8. The unmanned and intelligent solid-phase control system according to claim 1 or 2, wherein the centrifugal separation control module controls the centrifuge and the centrifuge liquid feed pump to be started or stopped and controls a valve in the centrifugal separation module to be opened or closed according to the density of the drilling fluid and/or the viscosity of the drilling fluid and/or the sand content and/or the running time of the centrifuge, so as to realize the separation of the liquid phase and the solid phase of the drilling fluid and achieve the purpose of changing the density of the drilling fluid and/or the viscosity and/or the sand content of the drilling fluid, and specifically comprises the following steps:

9. The system of claim 8, wherein the centrifugation process control module performs centrifugation further comprising: the opening and closing of the centrifuge are controlled according to the drilling time length, and the opening time of the centrifuge is 50-90% of the drilling time.

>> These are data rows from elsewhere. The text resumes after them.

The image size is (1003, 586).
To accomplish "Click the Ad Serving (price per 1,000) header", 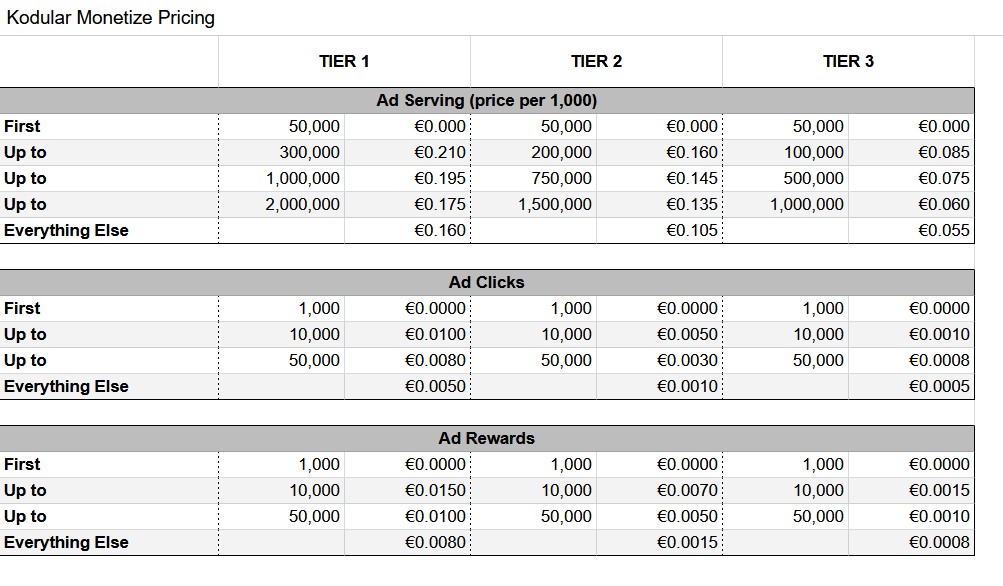I will [x=486, y=100].
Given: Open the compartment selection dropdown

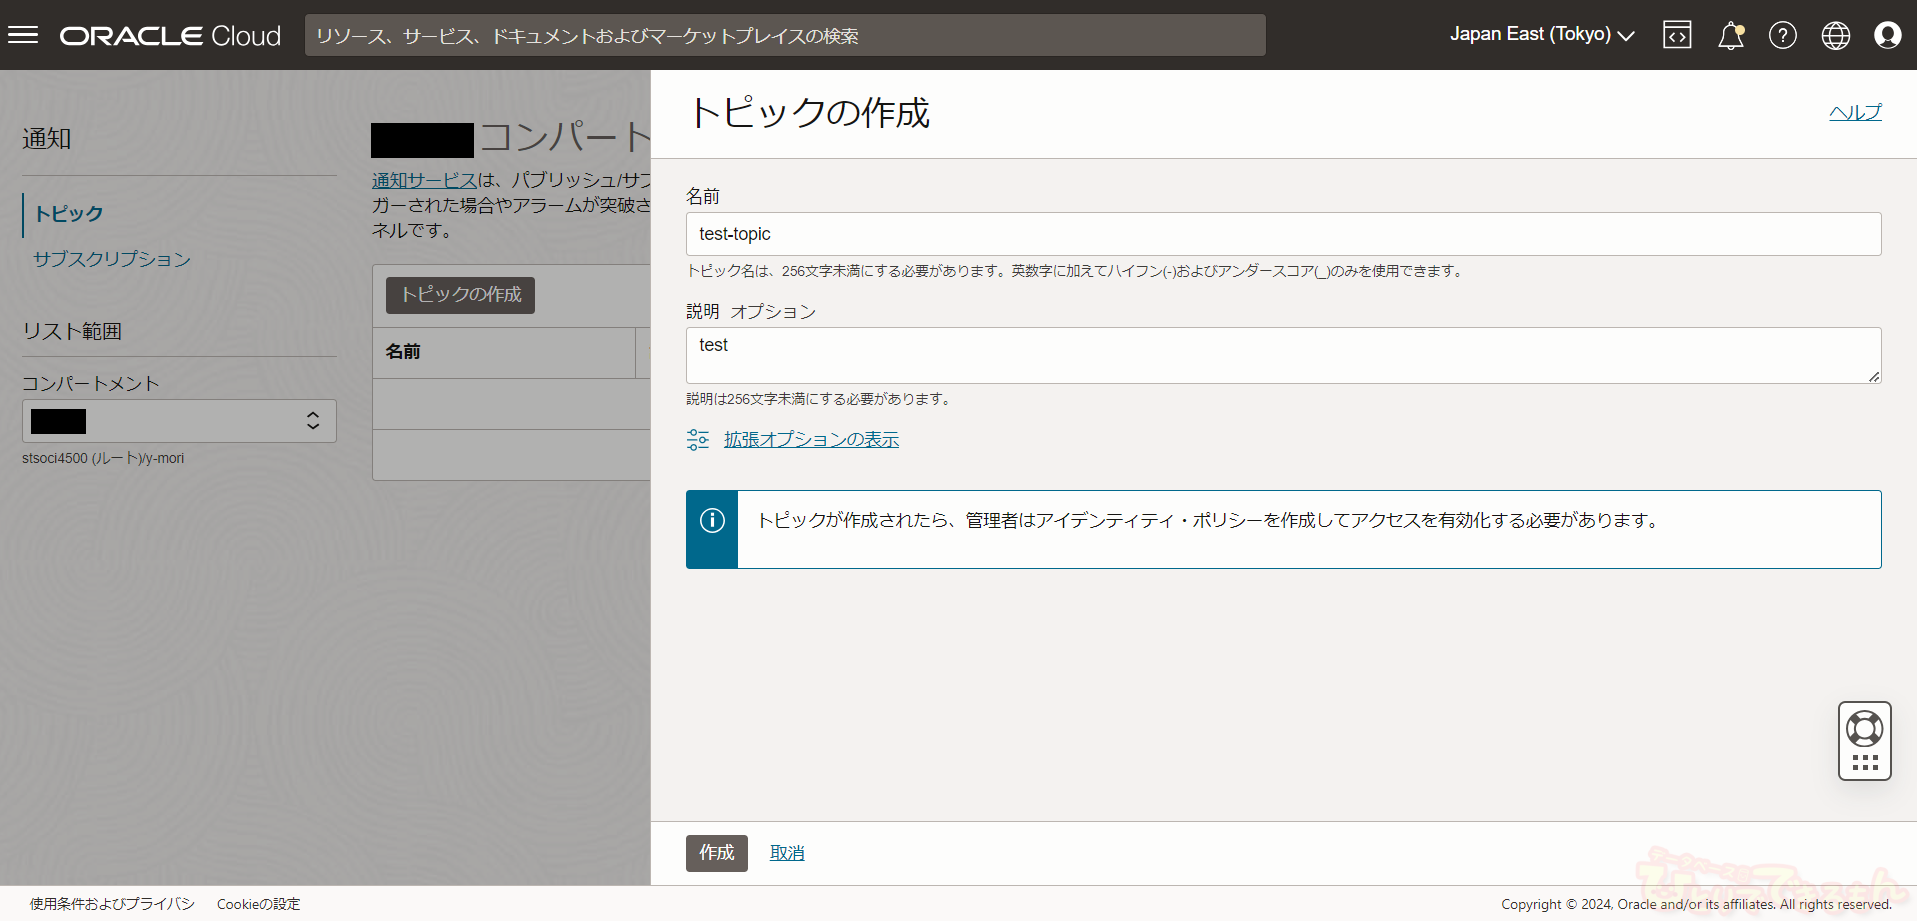Looking at the screenshot, I should [179, 421].
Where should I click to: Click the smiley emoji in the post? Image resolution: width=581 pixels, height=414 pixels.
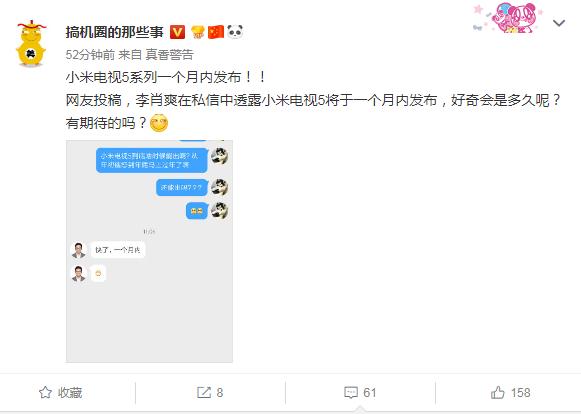(159, 123)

10. The unmanned intelligent solid-phase control system of claim 1 or 2, wherein the feeding control module controls the opening or closing of a mixing device and a valve in the feeding module according to the drilling depth and/or the drilling fluid density and/or the drilling fluid viscosity and/or the drilling fluid pH value, and materials in different ash tanks are fed into a mixing hopper to realize automatic feeding, and the method specifically comprises the following steps:

s61, obtaining the feeding parameters of the suction tank;

11. The unmanned and intelligent solid-phase control system of claim 1 or 2, wherein the slurry transfer flow control module controls the start and stop of a slurry transfer pump and the opening or closing of a valve on a slurry transfer flow line according to a level value of a slurry transfer bin, and the concrete steps of implementing slurry transfer comprise:

s71, reading the two-level value of the slurry transferring bin;

12. The unmanned intelligent solid phase control system of claim 11, wherein the slurry transfer module is provided with a branch communicated with the supply bin, and a communication valve is arranged on the branch.